▸ **Exercise task**
Continue the article on Japan's 1931 March Incident, picking up right after its final sentence.

▸ **Text extract**
## Start
The March Incident (三月事件, Sangatsu Jiken) was an abortive coup d'état attempt in Japan, in March 1931, launched by the radical Sakurakai secret society within the Imperial Japanese Army, aided by civilian ultranationalist groups.

Background and history[edit]

The start of the March Incident of 1931 may be traced back to the autumn of 1930, when the foundation of the Sakurakai (Cherry Society) by Imperial Japanese Army Lt. Col. Kingoro Hashimoto and Capt. Isamu Chō; the cherry blossom was symbolic of self-sacrifice, and was a symbol used by the military to symbolize the fleeting life of a soldier. The avowed goal of the Sakurakai was political reform through elimination of corrupt party politics and the establishment of a totalitarian state socialist government run by the military; the new government would rid the country of corrupt politics, unfair distribution of wealth in the zaibatsu and perceived degenerative influences corrupting Japan's public morals.[1]

After the attempted assassination of Prime Minister Osachi Hamaguchi, Prince Saionji Kinmochi (the last genrō) and Lord Privy Seal Makino Nobuaki considered recommending Gen. Kazushige Ugaki to the post of prime minister. However, they later decided that a civilian nominee would be best for Japan at that time; this change incensed the militarist party within the Imperial Japanese Army, and several leading generals called on Hashimoto and his Sakurakai to plan a coup d'état to bring Ugaki into power.[2]

Hashimoto's plan involved a three-phase program:[3]

1. Massive riots would be instigated in Tokyo, which would force the government to call out troops and proclaim martial law.
2. The Imperial Japanese Army would execute a coup d'état and seize power.
3. A new Cabinet would be formed under the premiership of the then-War Minister, General Kazushige Ugaki.

The project was underwritten by a 200,000-yen donation by Yoshichika Tokugawa, ultra-rightist member of the House of Peers, son of the last daimyō of Nagoya, founder of the Tokugawa Art Museum, Nagoya and Emperor Shōwa's second cousin.
## End
▸ **Collected material**
## Start
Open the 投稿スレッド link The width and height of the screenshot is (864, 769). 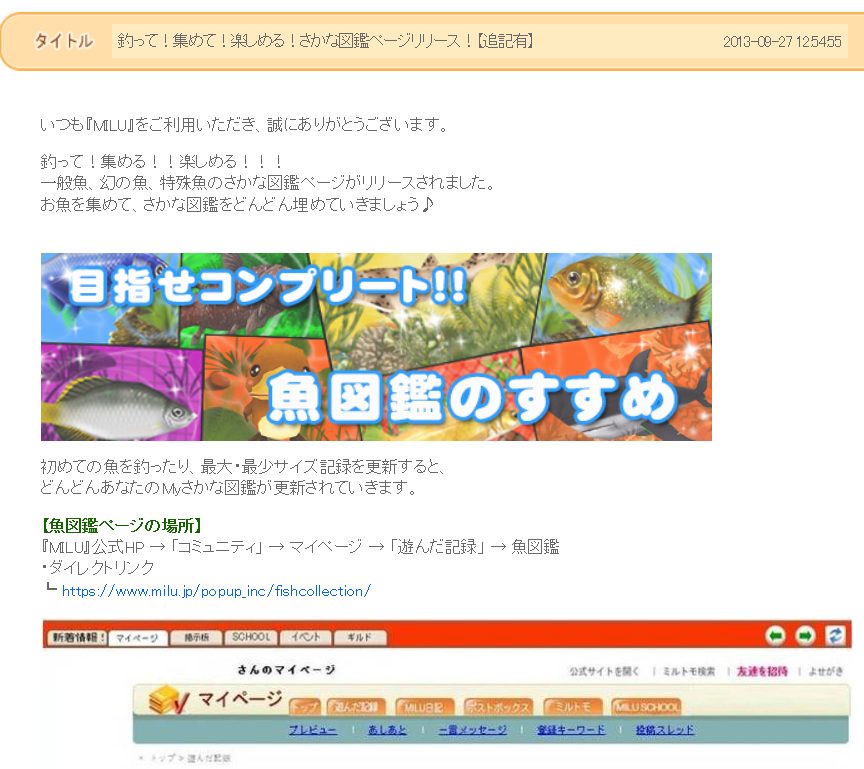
## End
▸ **Final result**
Ultra-rightist civilian organizations led by Kanichiro Kamei and Shūmei Ōkawa fomented a commotion outside the Diet Building in Tokyo late in February 1931. However, due to logistical difficulties, the disturbance failed to attract enough people, and the hoped-for riot failed to occur. Hashimoto consulted with Ōkawa, who wrote Ugaki on 3 March 1931 explaining the plot and demanding the call-out of troops and action on the general's part. Ugaki, either lukewarm from the start or having a change in heart after seeing the failure of the riot to take off in February, refused to cooperate, he had hopes of becoming head of the Rikken Minseitō party, and thus had a chance of becoming prime minister by legal means rather than a coup. It is also likely that Ugaki foresaw that a military dictatorship would alienate powerful sectors of the Japanese elite (bureaucrats, court nobles, zaibatsu industrialists, etc.) whose support he would need in case of a total war.[2]

The plotters attempted again to start a riot again on 17 March 1931 (two days before the planned coup d'état was to take place), but again the projected 10,000 rioters failed to materialize, and the leaders were this time arrested and the whole affair disintegrated.


Ugaki intervened to hush up the whole collapsed affair and ensured that the plotters received very mild punishments;[4] this had the end result of encouraging more attempts by elements of the military to intervene in politics, and was also to taint Ugaki's bid for the office of prime minister in the future. Undeterred by his failure, Hashimoto attempted to overthrow the government again only seven months later in the Imperial Colors Incident of October 1931.


  • Harries, Meirion and Susie (1994). Soldiers of the Sun: The Rise and Fall of the Imperial Japanese Army. Random House; Reprint edition. ISBN 0-679-75303-6.
  • Kiernan, Ben (2007). Blood and Soil: A World History of Genocide and Extermination from Sparta to Darfur. Yale University Press. ISBN 0-300-10098-1.
  • Samuels, Richard J. (2005). Machiavelli's Children: Leaders And Their Legacies In Italy And Japan. page: Cornell University Press. ISBN 0-8014-8982-2.
  • Sims, Richard (2001). Japanese Political History Since the Meiji Renovation 1868-2000. Palgrave Macmillan. ISBN 0-312-23915-7.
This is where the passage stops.